(Stored data entries)
○ ○ ○ ○
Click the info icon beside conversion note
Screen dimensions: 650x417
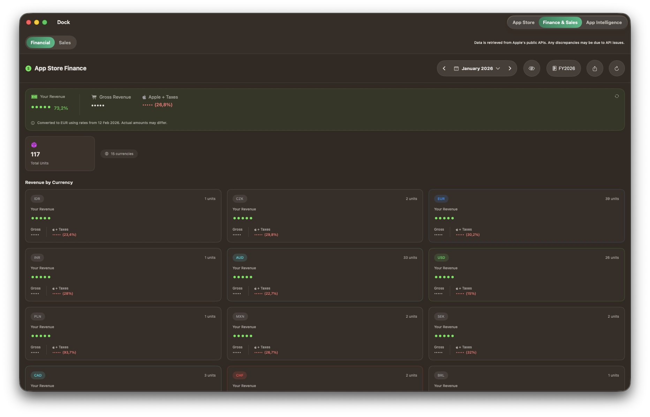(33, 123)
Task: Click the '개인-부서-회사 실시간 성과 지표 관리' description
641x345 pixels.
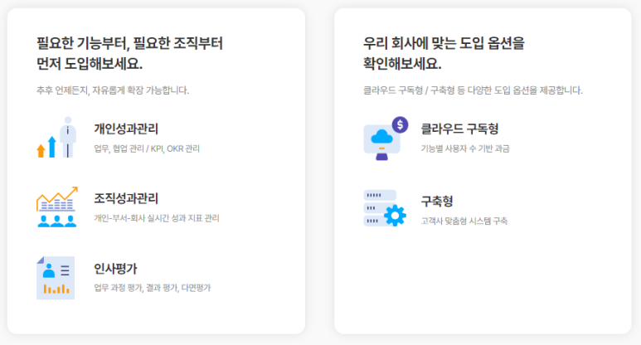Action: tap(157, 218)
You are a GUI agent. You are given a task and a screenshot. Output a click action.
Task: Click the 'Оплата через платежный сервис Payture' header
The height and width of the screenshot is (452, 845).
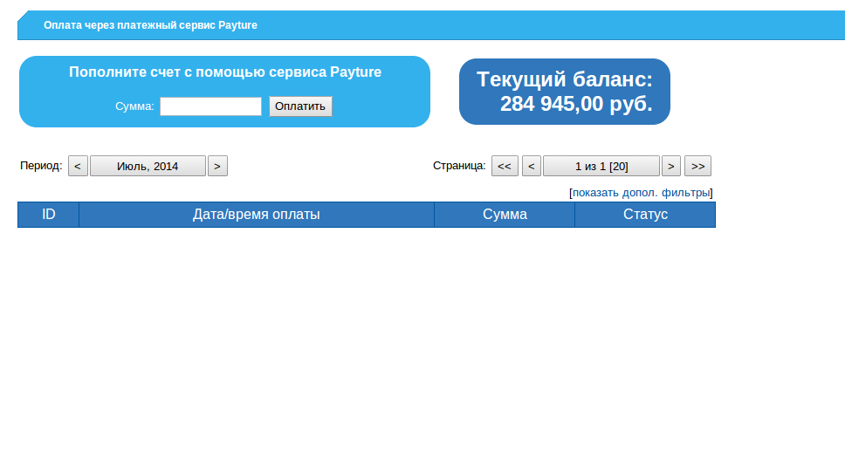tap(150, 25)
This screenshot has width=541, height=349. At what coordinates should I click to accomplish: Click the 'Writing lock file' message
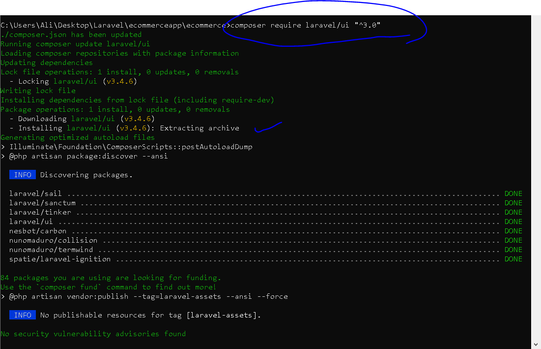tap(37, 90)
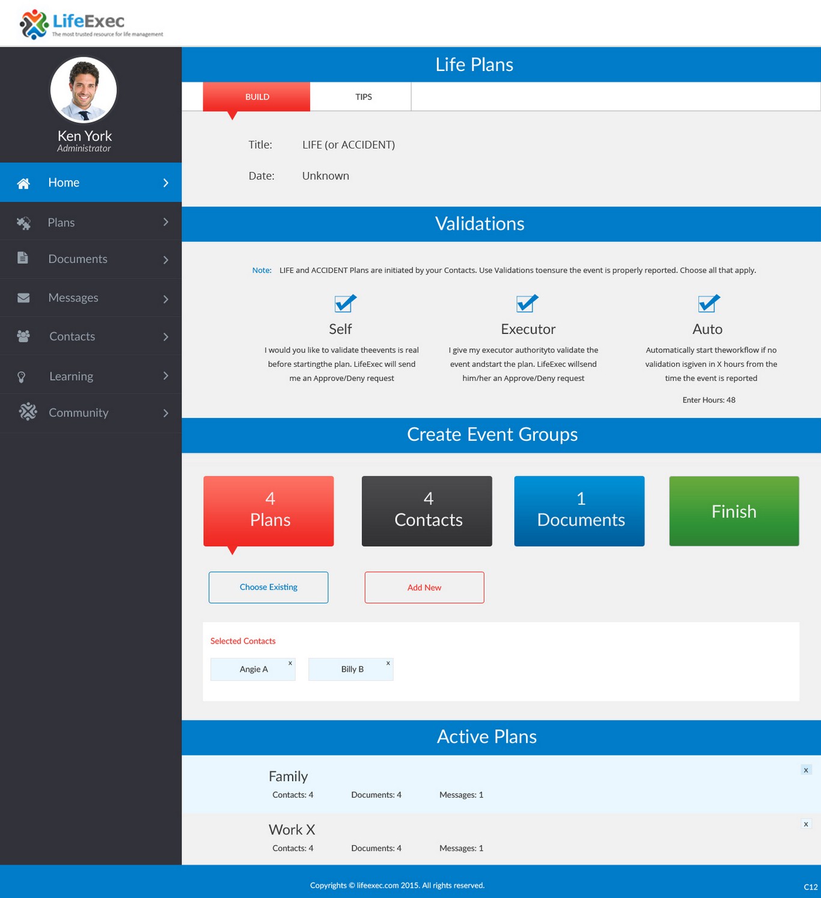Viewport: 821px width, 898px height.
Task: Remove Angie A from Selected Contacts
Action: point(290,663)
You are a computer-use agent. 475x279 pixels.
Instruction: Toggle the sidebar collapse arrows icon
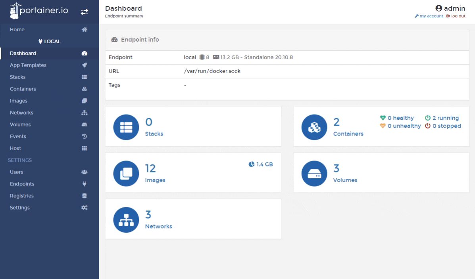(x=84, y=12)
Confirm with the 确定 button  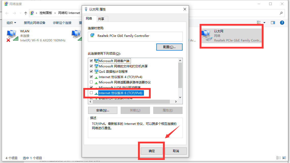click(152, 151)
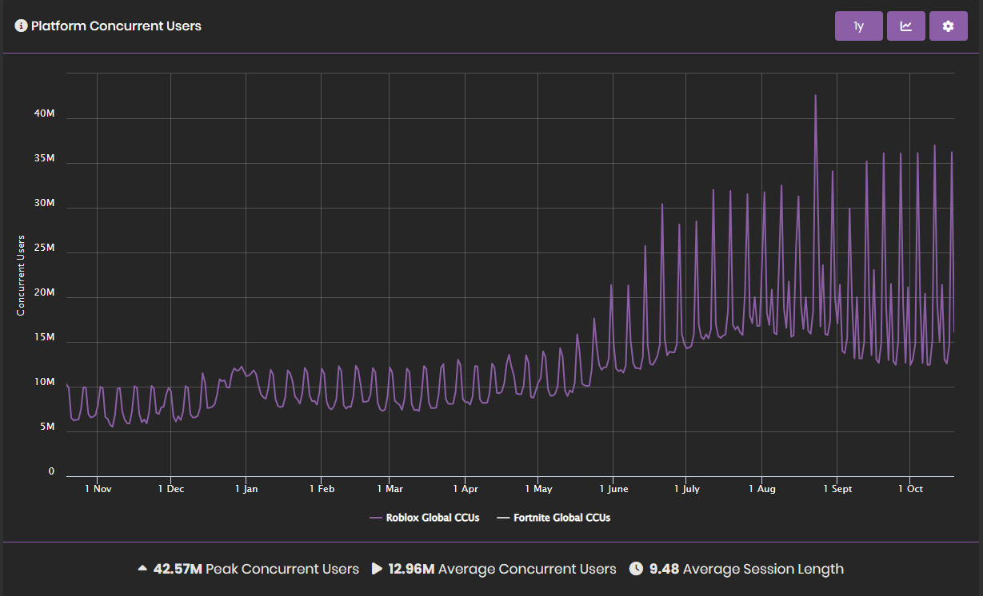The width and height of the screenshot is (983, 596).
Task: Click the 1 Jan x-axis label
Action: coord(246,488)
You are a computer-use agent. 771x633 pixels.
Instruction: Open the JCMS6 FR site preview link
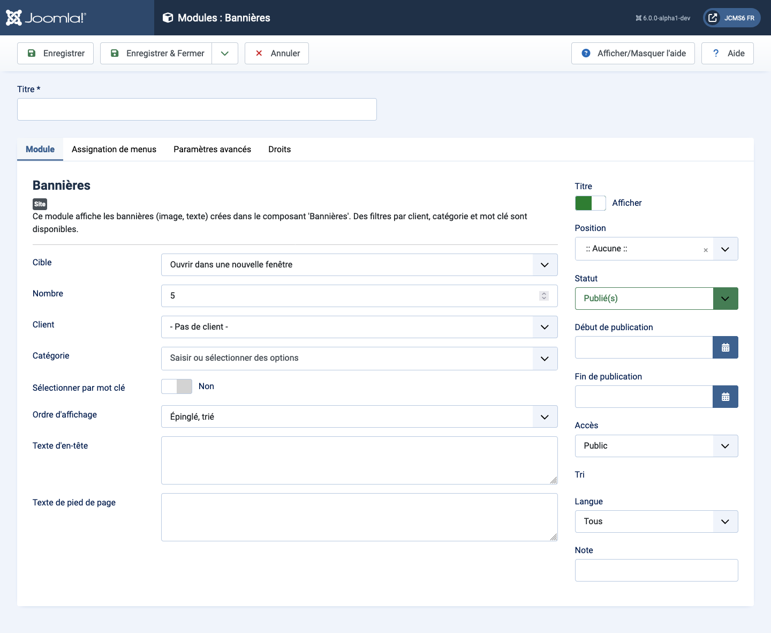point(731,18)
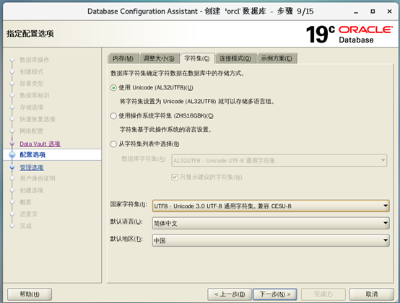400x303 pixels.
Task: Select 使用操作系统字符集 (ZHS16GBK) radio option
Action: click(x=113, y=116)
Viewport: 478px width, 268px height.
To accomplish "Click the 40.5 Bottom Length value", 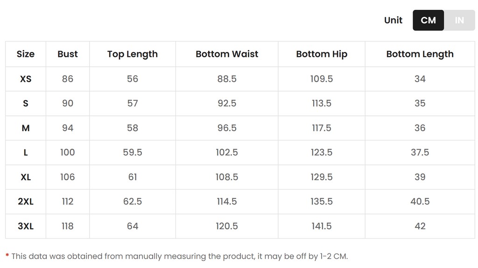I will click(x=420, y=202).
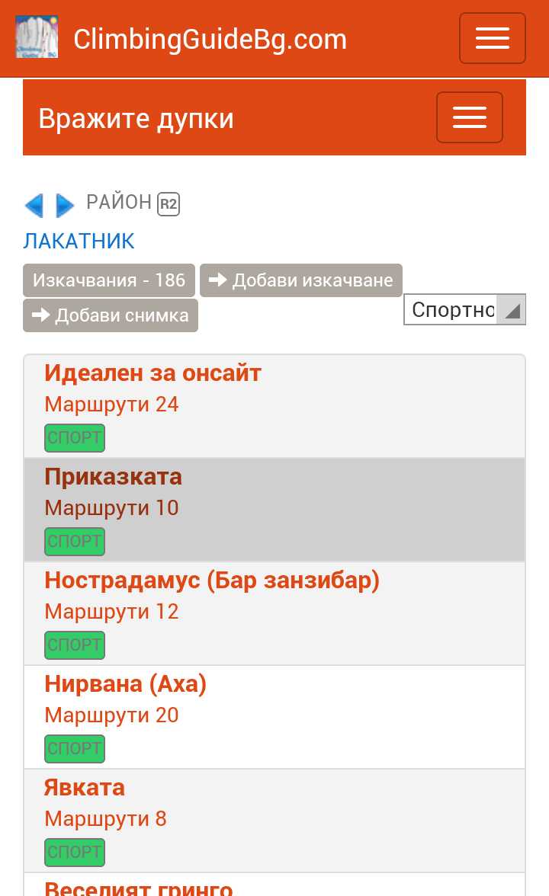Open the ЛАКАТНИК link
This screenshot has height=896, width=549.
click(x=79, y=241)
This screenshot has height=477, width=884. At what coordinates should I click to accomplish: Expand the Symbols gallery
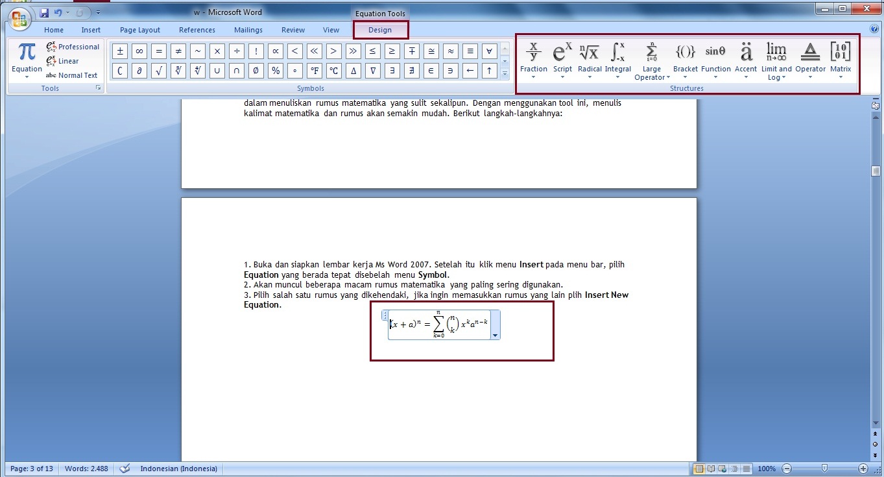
○ ○ ○ ○
**The problem**. Pull out all lines from the entries above that include the word "agent".

**Exercise solution**.
You are a GUI agent. You are given a task and a screenshot. Output a click action.
You are a computer-use agent. 475x279 pixels.
You are a computer-use agent. 771x633 pixels.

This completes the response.